Waste export bans alone won’t drive resource recovery

Waste export bans alone won’t drive resource recovery

Waste export bans won’t deliver the National Waste Policy Action Plan resource recovery targets unless recycled materials are used in packaging, products and infrastructure, writes Rose Read, CEO of the National Waste and Recycling Industry Council.

Led by the Federal Environment Minister Sussan Ley, state and territory environment ministers agreed at their recent meeting on a timeline for COAG’s waste export bans and signed off on the National Waste Policy Action Plan.

The proposed waste export bans in large are being introduced to reduce harm to human health and the environment overseas. But the likelihood of them delivering the 80 per cent resource recovery target by 2030, or the 70 per cent plastics recovery rate by 2025 on their own is low.

To achieve these resource recovery targets, the demand to use recovered materials locally needs to be fast tracked.

The environment ministers commitment on the 8th November to identify significant procurement opportunities such as major road projects that could use recycled material is a good start. As is prioritising work to develop specifications and standards for the use of recycled materials in building, construction and infrastructure development.

However, this will only increase demand for glass and crumbed tyres. It won’t increase the demand for recovered plastic, paper and cardboard locally.
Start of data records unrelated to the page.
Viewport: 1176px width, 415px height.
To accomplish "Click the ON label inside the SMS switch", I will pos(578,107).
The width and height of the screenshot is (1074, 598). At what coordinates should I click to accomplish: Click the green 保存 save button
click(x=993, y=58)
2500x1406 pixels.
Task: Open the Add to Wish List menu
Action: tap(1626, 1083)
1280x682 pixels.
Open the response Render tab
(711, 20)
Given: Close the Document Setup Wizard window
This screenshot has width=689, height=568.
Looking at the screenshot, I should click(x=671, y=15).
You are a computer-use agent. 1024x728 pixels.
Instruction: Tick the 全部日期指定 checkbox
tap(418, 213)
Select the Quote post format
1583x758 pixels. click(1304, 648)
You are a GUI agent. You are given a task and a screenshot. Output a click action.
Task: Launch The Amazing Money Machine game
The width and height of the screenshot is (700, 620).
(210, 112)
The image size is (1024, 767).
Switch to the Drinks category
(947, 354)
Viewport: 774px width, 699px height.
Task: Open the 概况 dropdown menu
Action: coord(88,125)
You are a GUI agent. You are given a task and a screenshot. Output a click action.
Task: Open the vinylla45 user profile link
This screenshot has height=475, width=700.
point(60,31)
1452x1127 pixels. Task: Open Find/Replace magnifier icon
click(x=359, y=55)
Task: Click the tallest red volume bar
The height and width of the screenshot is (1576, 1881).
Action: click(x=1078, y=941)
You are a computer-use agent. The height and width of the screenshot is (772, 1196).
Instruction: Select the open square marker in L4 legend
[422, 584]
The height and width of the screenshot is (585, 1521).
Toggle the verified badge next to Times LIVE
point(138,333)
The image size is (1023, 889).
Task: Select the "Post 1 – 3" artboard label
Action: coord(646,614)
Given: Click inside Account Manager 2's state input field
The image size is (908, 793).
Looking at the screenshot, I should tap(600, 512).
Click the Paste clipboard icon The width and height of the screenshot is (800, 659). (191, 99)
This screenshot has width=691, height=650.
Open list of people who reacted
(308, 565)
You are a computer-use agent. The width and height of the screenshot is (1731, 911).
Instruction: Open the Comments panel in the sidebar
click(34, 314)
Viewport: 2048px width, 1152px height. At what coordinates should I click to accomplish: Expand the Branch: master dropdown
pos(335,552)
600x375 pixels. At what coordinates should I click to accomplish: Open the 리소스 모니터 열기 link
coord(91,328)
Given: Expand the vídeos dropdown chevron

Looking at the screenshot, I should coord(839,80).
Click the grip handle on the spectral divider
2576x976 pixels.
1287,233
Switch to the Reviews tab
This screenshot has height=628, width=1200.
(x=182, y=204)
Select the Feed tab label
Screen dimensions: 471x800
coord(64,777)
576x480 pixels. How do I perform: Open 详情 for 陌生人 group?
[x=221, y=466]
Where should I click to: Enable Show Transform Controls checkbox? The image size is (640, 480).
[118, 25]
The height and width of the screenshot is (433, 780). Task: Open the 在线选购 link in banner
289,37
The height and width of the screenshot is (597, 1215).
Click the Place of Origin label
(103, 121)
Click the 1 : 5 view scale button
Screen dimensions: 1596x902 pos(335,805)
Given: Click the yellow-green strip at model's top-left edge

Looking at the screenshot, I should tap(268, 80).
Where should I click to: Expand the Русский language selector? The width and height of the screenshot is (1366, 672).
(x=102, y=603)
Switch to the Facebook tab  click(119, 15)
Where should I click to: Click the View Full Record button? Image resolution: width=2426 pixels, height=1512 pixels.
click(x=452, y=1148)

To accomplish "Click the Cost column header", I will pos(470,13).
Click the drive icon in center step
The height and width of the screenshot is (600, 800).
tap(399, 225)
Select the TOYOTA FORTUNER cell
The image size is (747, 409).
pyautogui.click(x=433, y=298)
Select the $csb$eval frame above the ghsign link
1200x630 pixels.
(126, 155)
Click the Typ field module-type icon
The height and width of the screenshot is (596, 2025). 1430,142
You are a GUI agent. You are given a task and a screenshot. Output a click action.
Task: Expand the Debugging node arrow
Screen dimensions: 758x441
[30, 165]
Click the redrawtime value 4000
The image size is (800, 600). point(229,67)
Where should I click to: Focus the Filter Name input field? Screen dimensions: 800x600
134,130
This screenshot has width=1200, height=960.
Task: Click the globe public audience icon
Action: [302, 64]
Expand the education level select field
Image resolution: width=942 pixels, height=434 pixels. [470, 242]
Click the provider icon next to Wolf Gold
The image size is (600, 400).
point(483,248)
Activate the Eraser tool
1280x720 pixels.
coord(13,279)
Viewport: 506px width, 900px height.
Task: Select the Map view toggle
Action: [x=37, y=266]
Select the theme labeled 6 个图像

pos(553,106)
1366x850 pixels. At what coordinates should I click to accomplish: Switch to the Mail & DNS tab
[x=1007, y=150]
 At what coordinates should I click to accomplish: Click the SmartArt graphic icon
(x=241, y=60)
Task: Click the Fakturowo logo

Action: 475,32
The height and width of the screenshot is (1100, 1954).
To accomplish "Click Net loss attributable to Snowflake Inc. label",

What is needed to create markets for plastics, paper and cardboard is legally requiring packaging companies, manufacturers and retailers to increase the proportion of recovered materials in packaging put onto the Australian market, including imports, as most of these materials come from overseas.

Some may say that manufacturers have already committed to this. But evidence to date suggests this is limited to one or two global brands that cover less than 40 per cent of the packaging market.

Likewise, none of the major supermarkets have committed to increase the proportion of recycled content in the packaged products they sell. Nor is there any commitment to indicate the level of recycled content on packaging to give consumers the choice to buy recycled.

On the phased timings proposed to implement the export ban:

The NWRIC considers the timeline for mixed plastics is insufficient for industry to purchase and install equipment, especially as there are limited markets.

The timeframe should be extended to match the 2025 APCO recycle content target. If the government wants this to progress more quickly, manufacturers should be required to meet specific plastic recycled content targets sooner.

The NWRIC also does not support the banning of single resin/polymer plastics that have not been processed (e.g. cleaned and baled PET), nor the banning of baled paper and cardboard. Both these recyclates have legitimate overseas markets, clearly demonstrating they are value added products that will not have a negative impact on human health or the environment.

To give government confidence that there will be no harm to human health and the environment overseas, exporters should be able to verify their downstream pathways and material recovery rates with the aid of third-party audits.

Submissions in response to the government’s discussion paper on implementing the banning exports of waste plastic, paper, glass and tyres discussion paper are due by 3 December 2019.